Scientific classification
- Kingdom: Plantae
- Clade: Tracheophytes
- Clade: Angiosperms
- Clade: Eudicots
- Order: Proteales
- Family: Proteaceae
- Genus: Aulax
- Species: A. pallasia
- Binomial name: Aulax pallasia Stapf

= Aulax pallasia =

- Genus: Aulax
- Species: pallasia
- Authority: Stapf
- Conservation status: LC

Species of flowering shrub

Aulax pallasia, the needle-leaf featherbush, is a species of shrub in the genus Aulax. It is native to the Western Cape, South Africa.

==Description==
The shrub grows upright with a single stem and grows up to 3.0 m tall. There are few twigs on the trunk. The plant sprouts again after a fire. The plant is bisexual and male and female flowers grow on different plants. The plants bloom from January to April. It is pollinated by a variety of insect species. Female flowers dry out and form a woody shell in which the seeds are formed and preserved. The seeds are spread by the wind.

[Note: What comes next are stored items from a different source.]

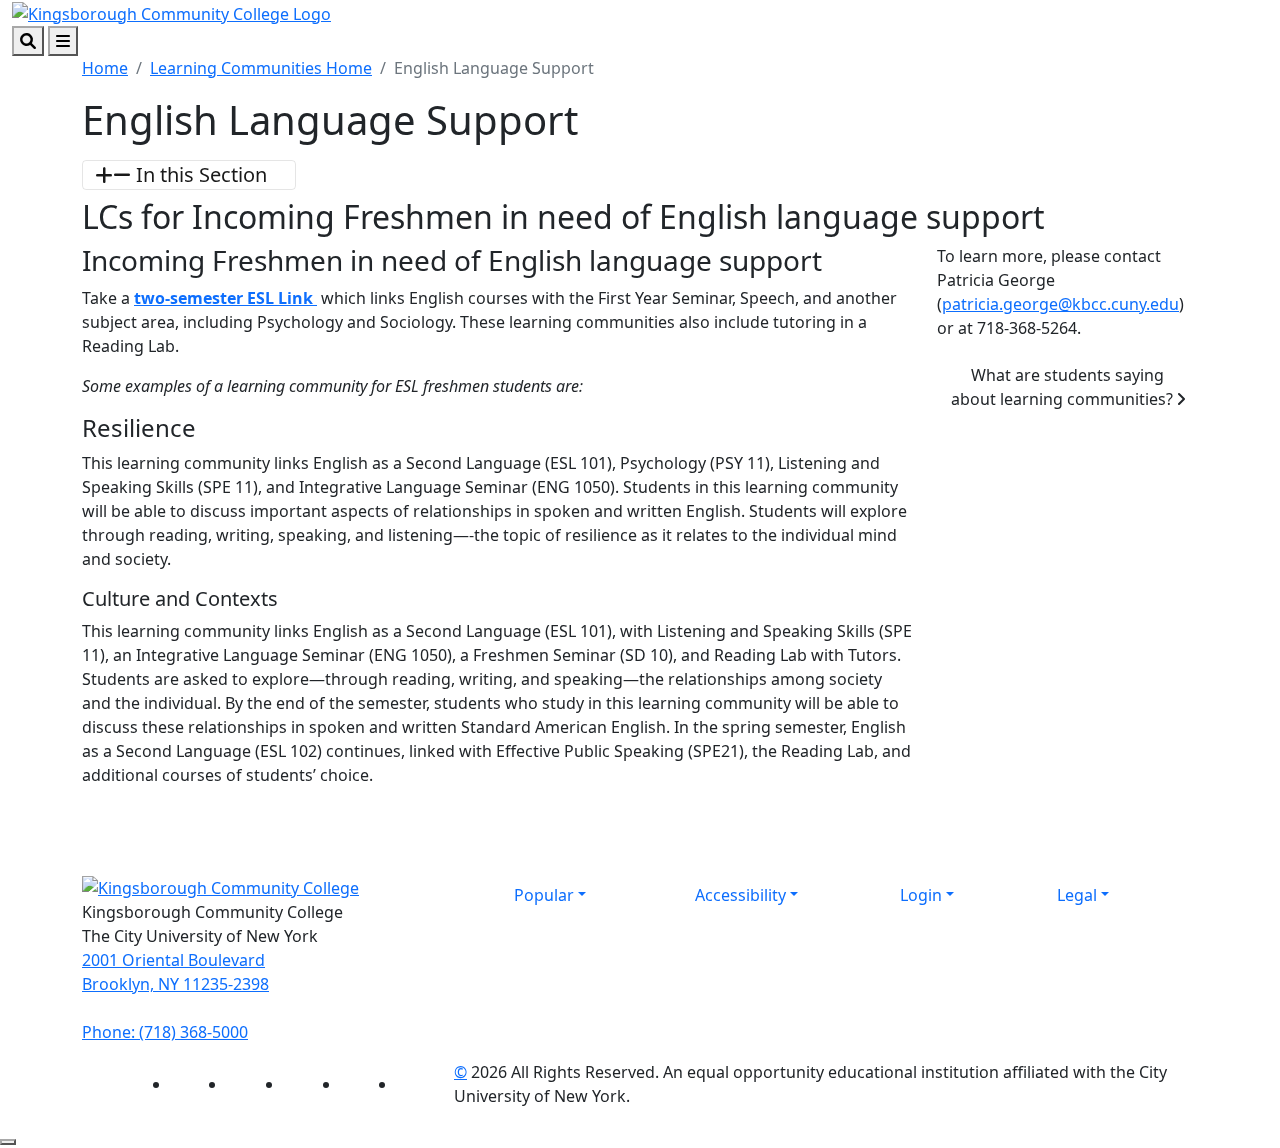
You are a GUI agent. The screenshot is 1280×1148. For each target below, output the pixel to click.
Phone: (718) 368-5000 (165, 1032)
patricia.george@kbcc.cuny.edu (1060, 304)
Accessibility (740, 895)
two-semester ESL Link (225, 298)
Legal (1077, 895)
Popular (544, 895)
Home (105, 68)
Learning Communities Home (261, 68)
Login (921, 895)
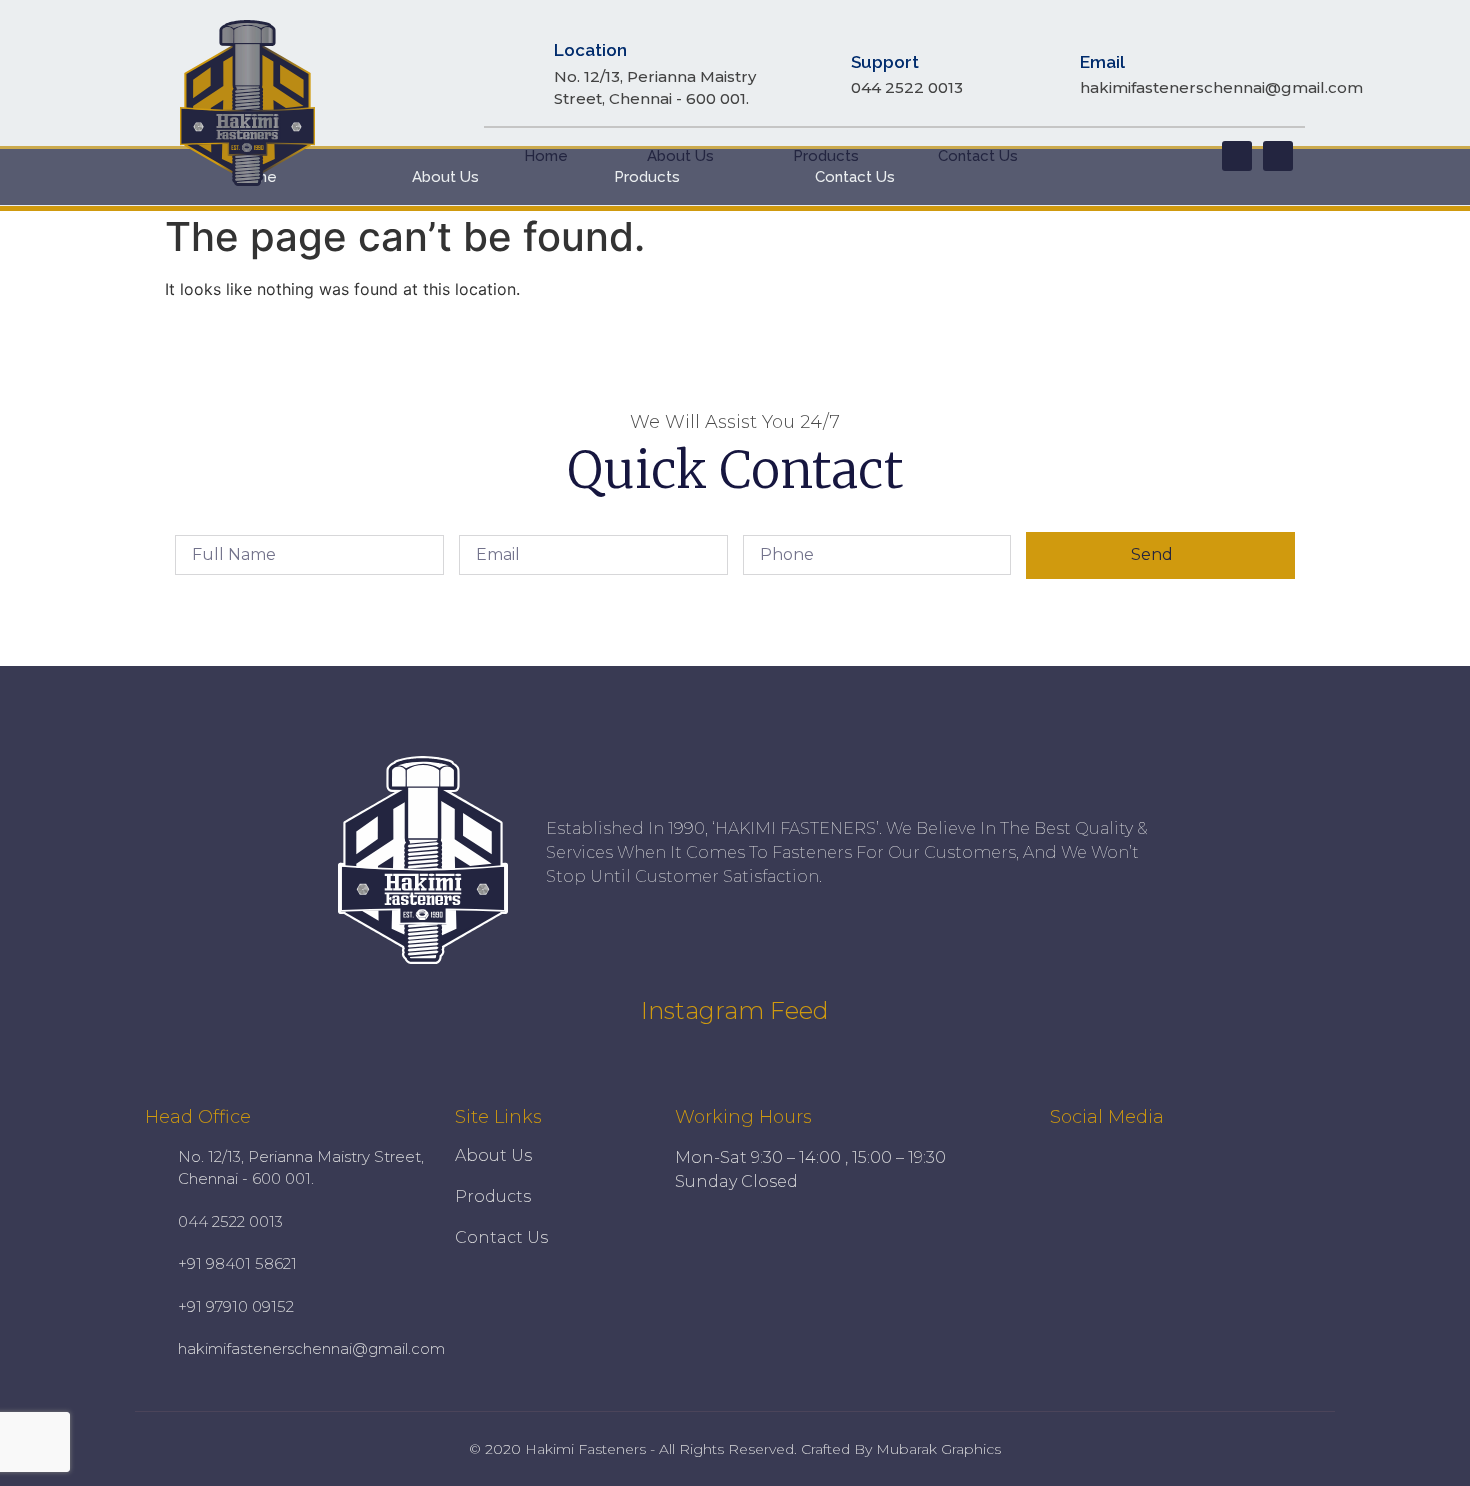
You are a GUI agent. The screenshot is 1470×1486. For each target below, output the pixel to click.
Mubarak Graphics (938, 1449)
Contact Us (978, 156)
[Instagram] (1278, 156)
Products (826, 156)
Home (546, 156)
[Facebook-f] (1237, 156)
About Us (680, 156)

In Afrikaans, it known as Naaldblaarkanariebos.

==Distribution and habitat==
The plant is widespread. It occurs from Piketberg and Koue Bokkeveldberg to Hottentots Hollandberg and Groenlandberg to the middle of the Langeberg and the Riviersonderendberg. It grows in mountainous environments in sandstone soil at altitudes of 800 to 2000 m.